Alla domanda E' Bio ? Tutti hanno risposto sicuramente di sì, poi in bocca però era corto al punto da deludere. (10 euro, questo NON ha un buon Q/P, va tenuto conto che fanno pochissime bottiglie però)
Si trattava dell'H bianco del Castello di Lispida, TRIPLE A.
Qui ci sono riuscito a raggiungere il mio intento, questo è un vino SUPER naturale, che però ha deluso tutti, ma non al naso...

Esistono quindi vini buoni (che rispondono cioè alle tre caratteristiche) che deludono, come abbiamo dimostrato, ma anche vini convenzionali che non deludono. Li sto ancora cercando, ma ho già delle idee per i prossimi tentativi.   Vorrei anche dimostrare che non sono vini così introvabili e soprattutto che non costano così tanto. Durante il corso di Sandro ne abbiamo degustati alcuni.

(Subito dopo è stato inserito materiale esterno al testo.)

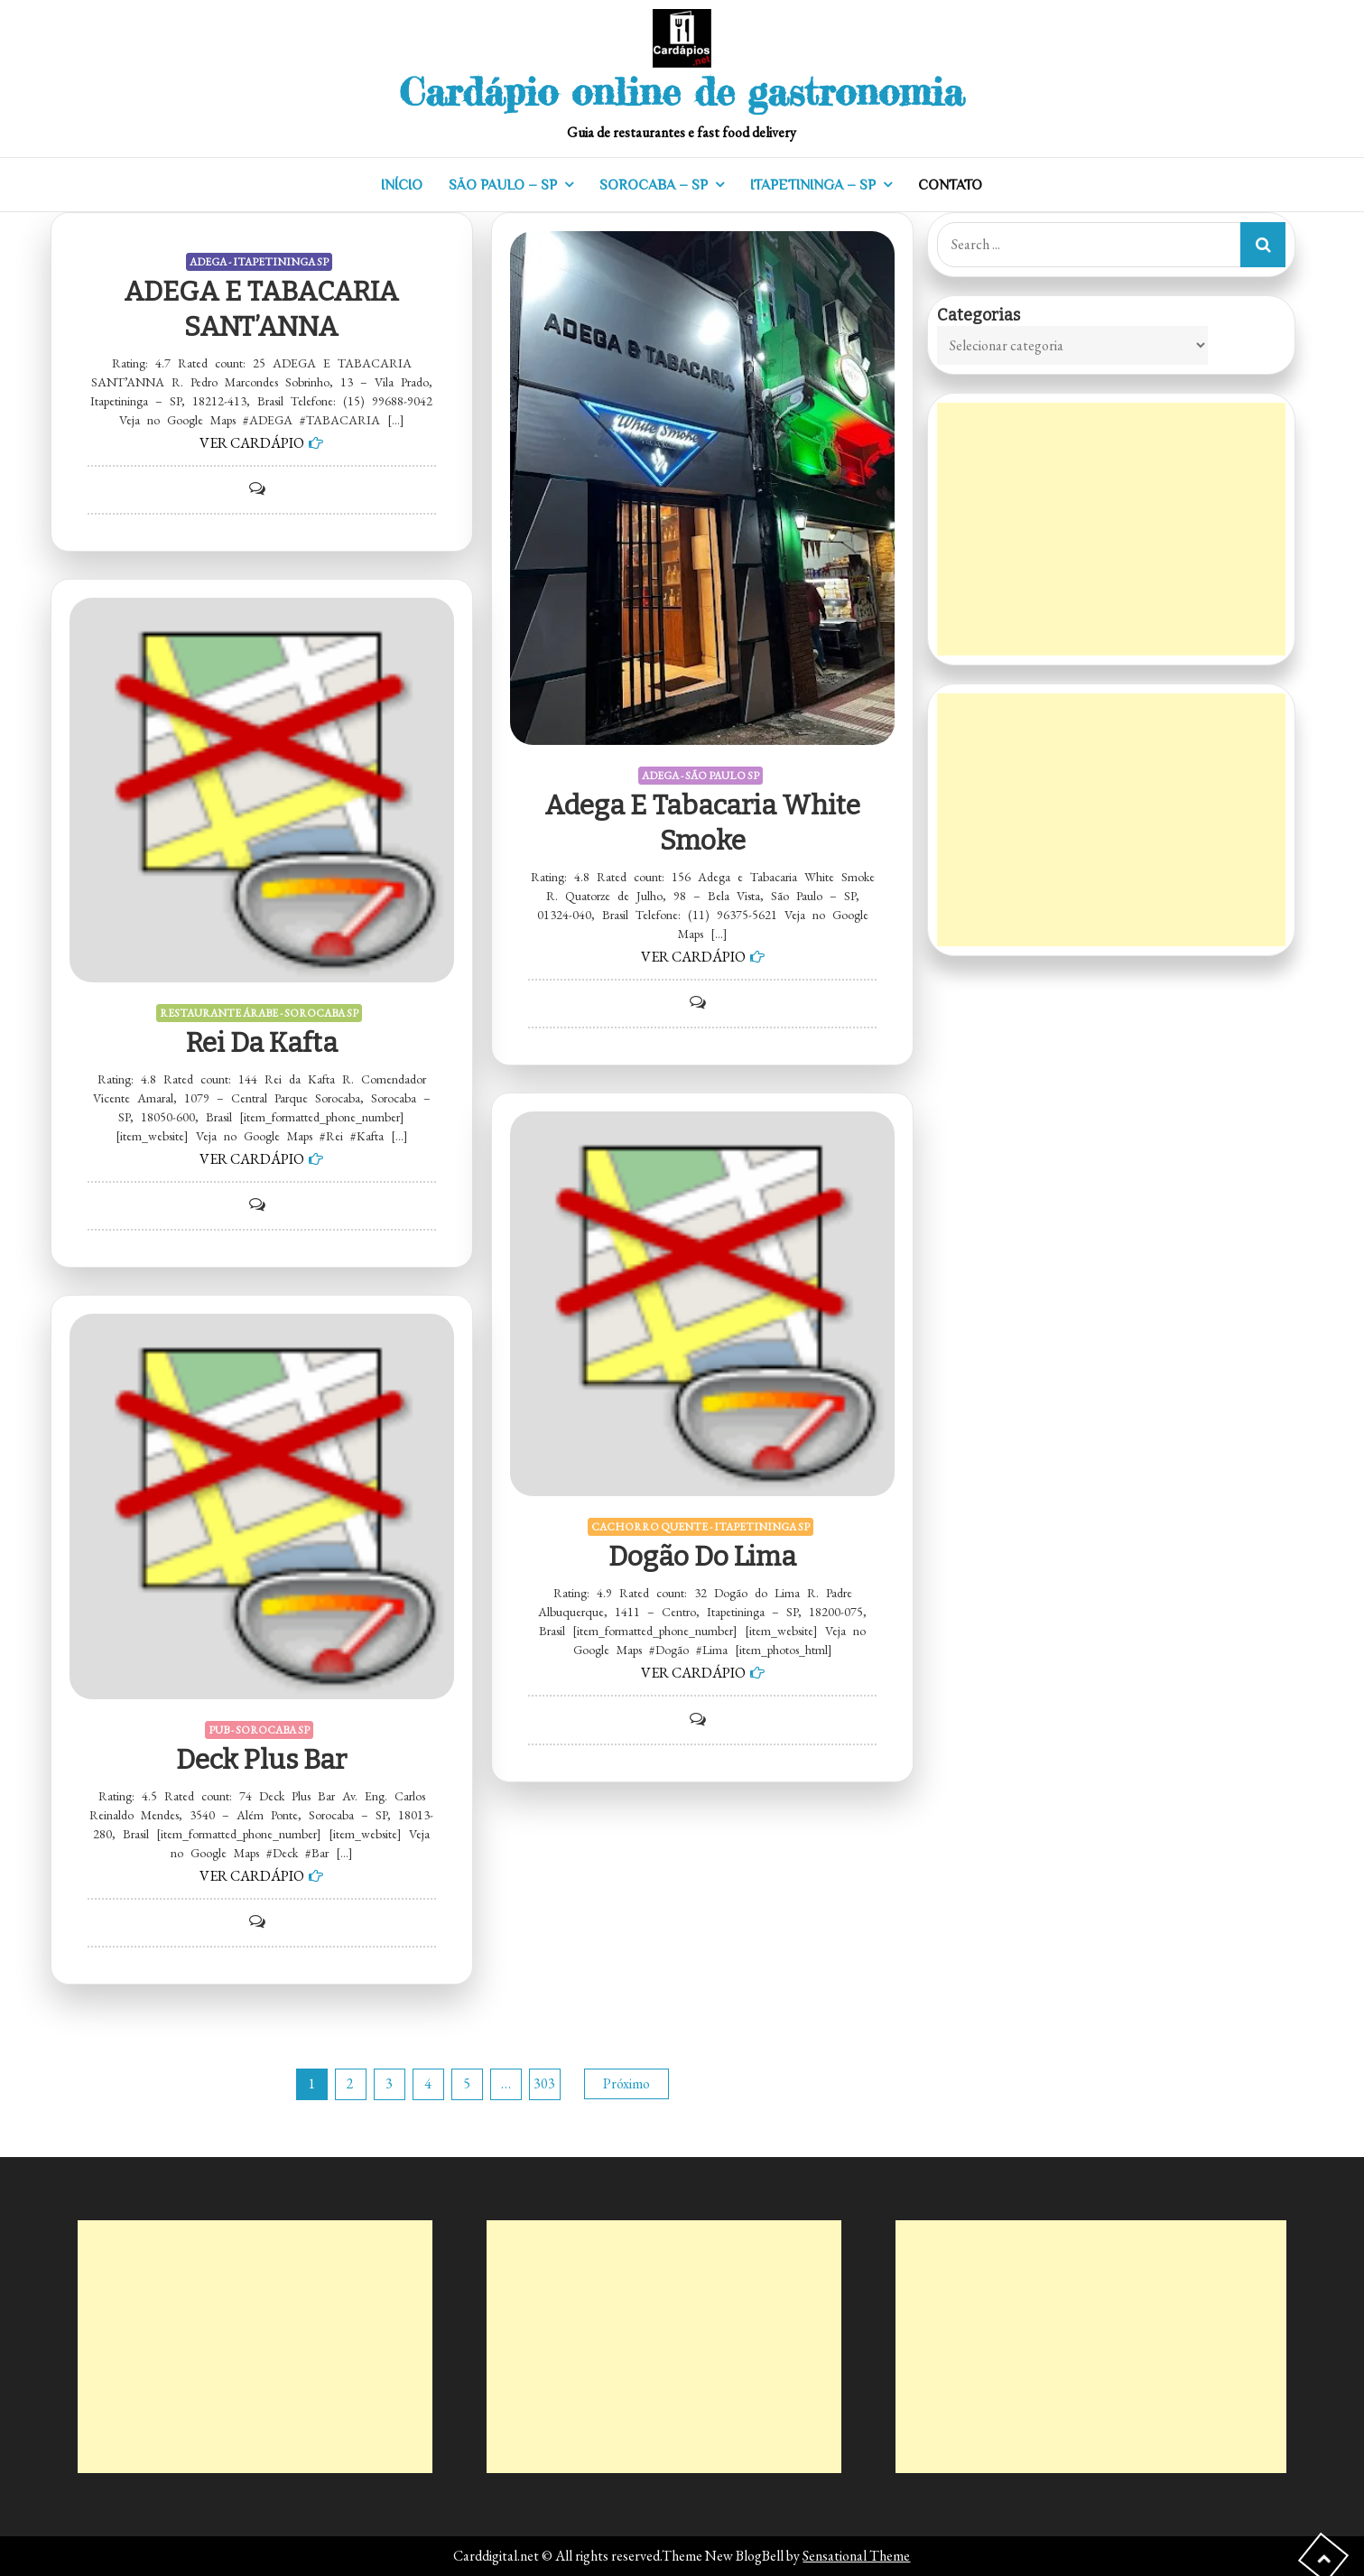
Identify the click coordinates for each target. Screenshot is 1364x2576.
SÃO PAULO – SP (503, 185)
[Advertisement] (1111, 529)
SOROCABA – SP (653, 185)
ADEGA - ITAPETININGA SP (259, 262)
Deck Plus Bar (261, 1760)
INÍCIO (401, 185)
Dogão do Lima (702, 1556)
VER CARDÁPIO (251, 442)
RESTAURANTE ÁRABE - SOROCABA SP (259, 1013)
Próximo (626, 2083)
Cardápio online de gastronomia (681, 92)
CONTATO (950, 185)
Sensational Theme (856, 2555)
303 (544, 2083)
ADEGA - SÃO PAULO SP (700, 775)
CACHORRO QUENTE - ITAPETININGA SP (700, 1527)
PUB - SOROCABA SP (259, 1730)
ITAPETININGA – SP (813, 185)
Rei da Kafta (262, 1043)
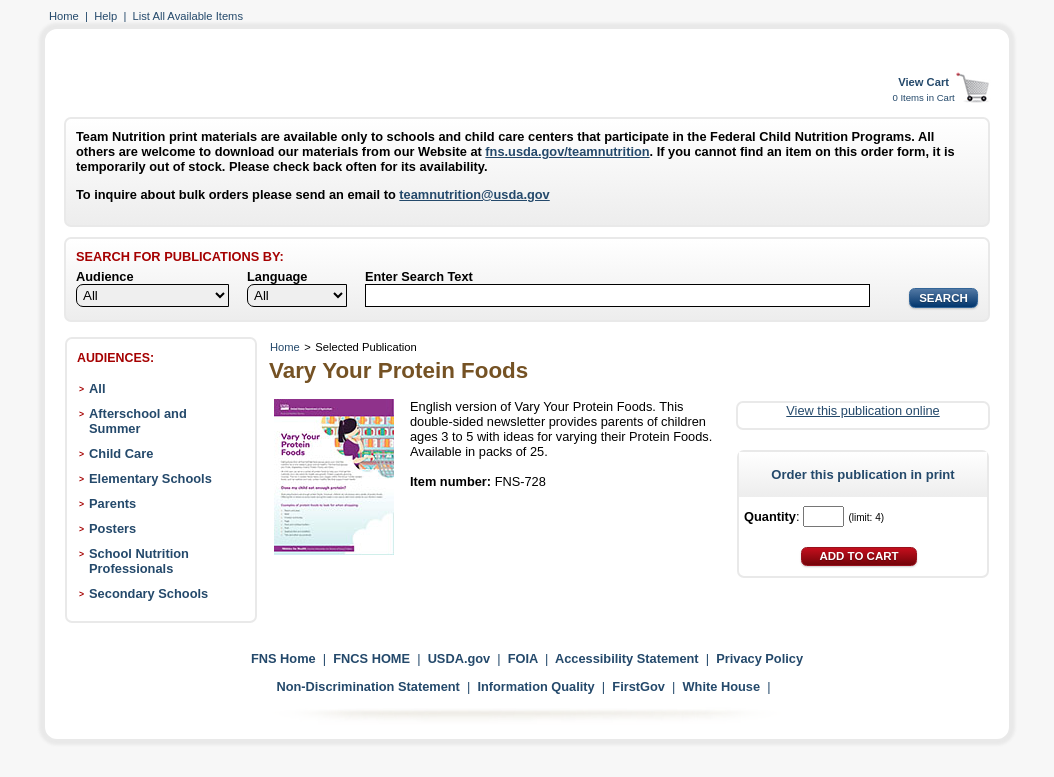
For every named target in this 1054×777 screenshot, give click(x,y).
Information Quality (535, 686)
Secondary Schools (148, 593)
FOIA (523, 658)
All (97, 388)
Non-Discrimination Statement (367, 686)
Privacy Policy (759, 658)
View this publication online (862, 410)
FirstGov (638, 686)
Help (105, 16)
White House (722, 686)
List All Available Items (188, 16)
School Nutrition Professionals (139, 561)
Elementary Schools (150, 478)
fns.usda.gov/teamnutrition (567, 151)
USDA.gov (459, 658)
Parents (112, 503)
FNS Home (283, 658)
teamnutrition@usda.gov (474, 194)
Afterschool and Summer (138, 421)
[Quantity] (823, 516)
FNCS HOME (371, 658)
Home (64, 16)
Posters (112, 528)
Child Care (121, 453)
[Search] (617, 295)
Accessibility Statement (627, 658)
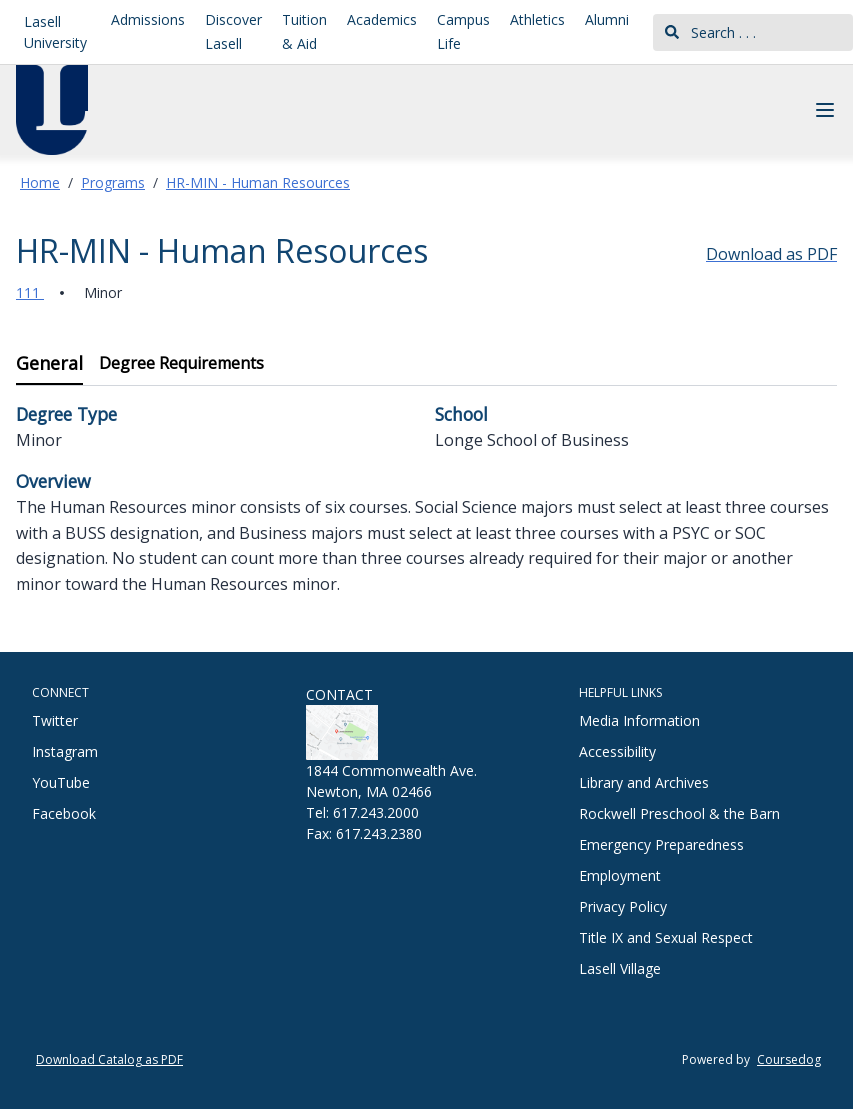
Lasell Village (620, 968)
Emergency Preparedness (661, 844)
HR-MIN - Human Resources (258, 182)
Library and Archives (644, 782)
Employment (620, 875)
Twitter (55, 720)
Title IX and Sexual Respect (666, 937)
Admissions (148, 19)
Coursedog (789, 1059)
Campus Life (463, 31)
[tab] (49, 364)
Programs (113, 182)
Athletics (537, 19)
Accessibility (617, 751)
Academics (382, 19)
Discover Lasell (233, 31)
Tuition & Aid (304, 31)
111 (30, 292)
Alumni (607, 19)
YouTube (61, 782)
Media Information (639, 720)
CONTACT (339, 694)
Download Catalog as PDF (109, 1059)
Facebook (64, 813)
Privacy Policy (623, 906)
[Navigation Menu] (825, 110)
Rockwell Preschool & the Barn (679, 813)
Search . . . (710, 32)
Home (40, 182)
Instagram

Preciso comunque che non è necessario che un vino sia Bio per essere buono, ma il fatto che abbia fatto una fermentazione spontanea, che abbia il giusto terroir, che non abbia ricevuto lieviti selezionati e che sia un vitigno (meglio autoctono) piantato nella giusta posizione, rende tutto più vicino all'idea di vino che ho capito essere l'unico interessante.